◆ **Page extract**:

* start *

Post by bystander » Sun Aug 14, 2011 8:24 pm

Distant star moved by tides
Nature News | Ken Croswell | 2011 Aug 09
Giant alien planet pulls surface of its star up and down.
Astronomers believe they have spotted a distant star's surface rising and falling in response to the gravity of an orbiting planet, just as the Moon tugs Earth's seas up and down.

It was known that the planet, which orbits the star WASP 18 in the constellation Phoenix, would induce huge tides in its star because the planet is ten times the mass of Jupiter, and lies so close to WASP 18 that it orbits it in less than a day.

The planet lies at a distance of 100 parsecs from the Sun, and was reported in 2009. It first betrayed its presence by passing between us and its own star, causing the star to dim. Astronomers then confirmed the planet's existence by detecting Doppler shifts in the light from WASP 18 as the planet's gravity pulled the star towards and away from Earth1.

But the planet's orbit posed a puzzle. In planets that lie very close to their stars, the force of the tides is so great that it changes the orbit from an ellipse — as seen in the planets of the Solar System — to a circle. "For orbits that are close in, the tides will attempt to take the energy out of the noncircular part of the orbit and dump it into the star or the planet as heat," explains Phil Arras, an astronomer at the University of Virginia in Charlottesville.

Yet the Doppler data suggested that the planet orbiting WASP 18 had a slightly elliptical orbit, similar to that of Neptune.
Gravity shift

Arras and his colleagues think that they have now explained the anomaly2. The planet's orbit is circular after all, they say. The Doppler shifts in starlight that make the orbit seem elliptical are, in fact, caused by the star's surface rising and falling with the pull of its planet's tides.

* end *

◆ **Recorded information**:
* start *

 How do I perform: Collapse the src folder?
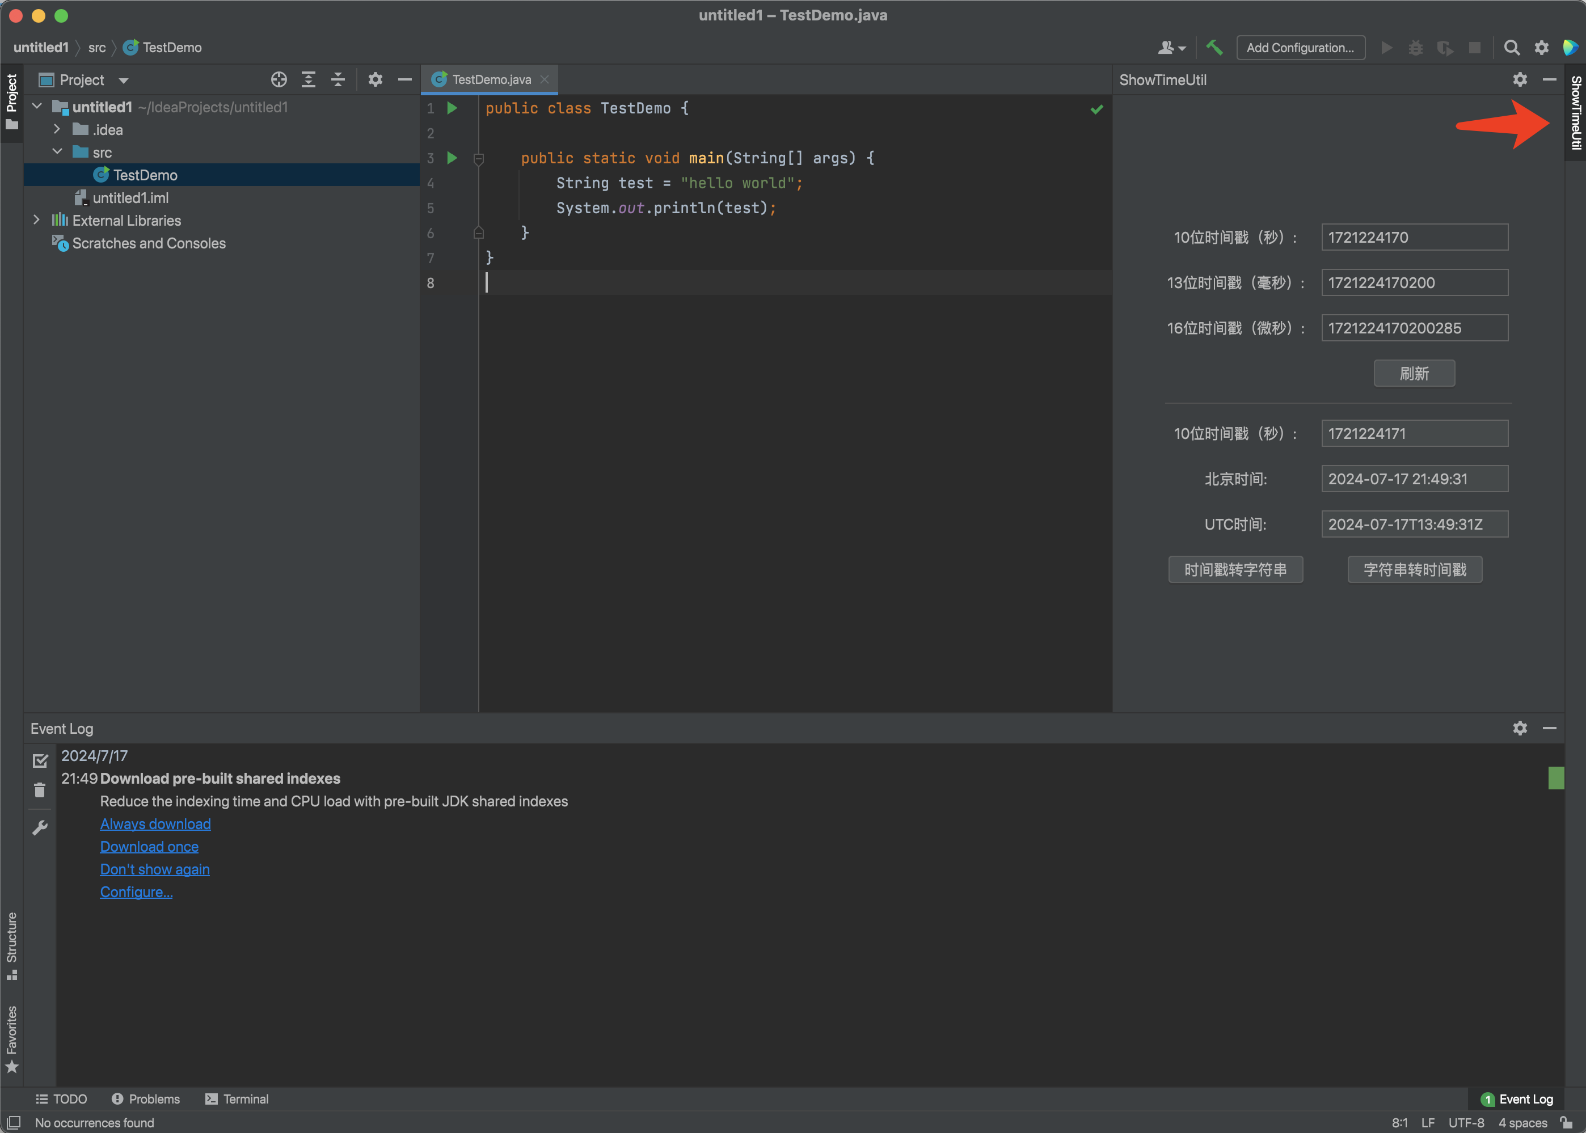pyautogui.click(x=57, y=152)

* end *

◆ **Goals**:
**a.** According to the article on tides raised on the star WASP 18, how far from the Sun does the planet orbiting WASP 18 lie?
**b.** Set down, word for word, the passage of the article on tides raised on the star WASP 18 from "Astronomers believe they" up to and including "than a day.".
**c.** Resume the article on tides raised on the star WASP 18, picking up right after its final sentence.

◆ **Answers to the exercise**:
**a.** 100 parsecs.

**b.**
Astronomers believe they have spotted a distant star's surface rising and falling in response to the gravity of an orbiting planet, just as the Moon tugs Earth's seas up and down.

It was known that the planet, which orbits the star WASP 18 in the constellation Phoenix, would induce huge tides in its star because the planet is ten times the mass of Jupiter, and lies so close to WASP 18 that it orbits it in less than a day.

**c.**
When the star's surface rises toward us, its spectrum shifts slightly towards the blue, and when it falls away from us, it shifts slightly towards the red. The findings have been submitted to the Monthly Notices of the Royal Astronomical Society and posted on the arXiv server2.

"With it being such an extreme system, we knew that it was going to be a good test of tidal theory," says David Anderson, an astronomer at Keele University in Staffordshire, UK, who helped to find the planet but is not involved with the latest study. Anderson says his "gut feeling" is that the new explanation for his team's data is probably correct.

Of all known planets, the one around WASP 18 raises the greatest tides in its star. Arras' team calculates that the Doppler shift shows the star's surface rising and falling at roughly 30 metres per second, which current instruments can easily detect.

Last year, astronomers reported that planetary tides were causing the star HAT-P-7 to bulge, making its brightness change depending on which side of the star was being observed3. But if Arras' team is right, WASP 18 is the first time that astronomers have actually observed a star's surface rising and falling in response to planetary tides.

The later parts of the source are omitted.